ICMCB-CNRS-University of Bordeaux ,France
42 years-old, University of Bordeaux associate professor-HDR, over 70 publications in international journals. She is a specialist of luminescence of inorganic doped compounds. V. Jubera has been working as an associate professor at the ICMCB-CNRS, University of Bordeaux for 14 years. Her research topic deals with the structure-luminescence properties of crystallized materials. The luminescence spectroscopy is performed to evaluate the potentiality of phosphors for displays, lighting, sensing or lasers materials. She has been developing in the Institute, topics on the synthesis and characterization of massive (single crystals, transparent ceramics) innovative compounds as well as nano-powders. Her activities is fully included and supported by the competitiveness cluster ”Routes des Lasers” and the cluster Laphia (IDEX Univ. de Bordeaux).
Considerable efforts have been carried out to develop new tools and research efforts in the domain of functionalized materials (information, lighting, communication, energy etc). As an illustration, to correlate the optical response of a material to another of its property is possible through the monitoring of the luminescence.
(i) Modifications of the doping element local environment is associated to crystal field strength modification. For instance, divalent manganese radiative transitions can be observed from the green to the red ranges. Synthesis control route makes possible a red to green luminescence switch of manganese doped spinel treated at high temperature in relation with the cation migration through the host lattice. In other matrices, external factors induce unit cell symmetry transition. This effect can also be observed in rare earth doped compounds as Eu3+ doped sesquioxyde .

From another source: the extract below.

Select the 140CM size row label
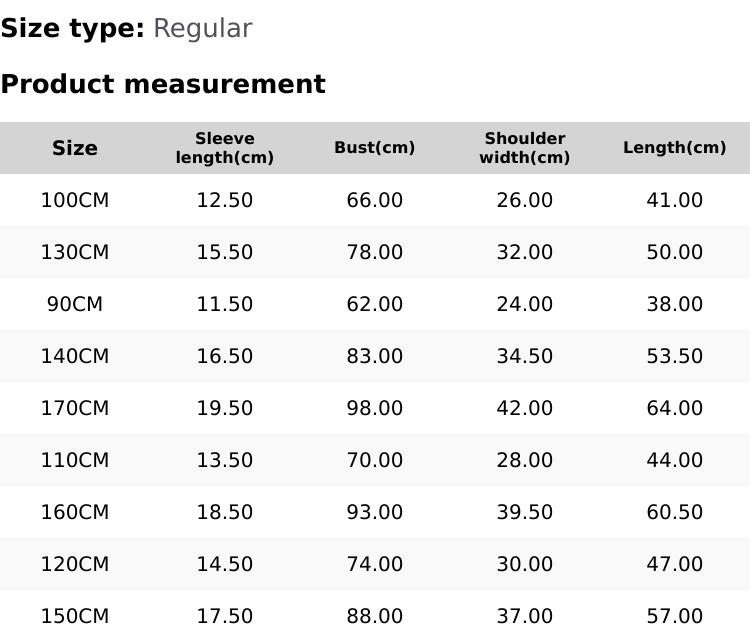The height and width of the screenshot is (642, 750). (x=75, y=356)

(ii) Irradiation energy is also an efficiency factor which can initiate redox processus. The oxidation of europium +II to europium +III state results in a shift from blue to red emission. UV irradiation of cerium doped Indium elpasolite matrix leads to the decrease of the doping element emission in favor of a bright orange emission. The corresponding redox process is reversible under adequate irradiation or heat treatment temperature. Such local modification can easily be detected over the visible range.
(iii) Emission of ZnO are strongly related to synthetic routes. Low operating temperature can result in the appearing of surface and bulk defects. Their existence impacts not only the emission wavelength but also its stability under specific atmosphere.
Finally, luminescence spectroscopy is not only a technique to register the spectral distribution of the excitation or emission radiative de-excitation, it is also an efficient tool to highlight the influence of external factors and to record the history of a materials.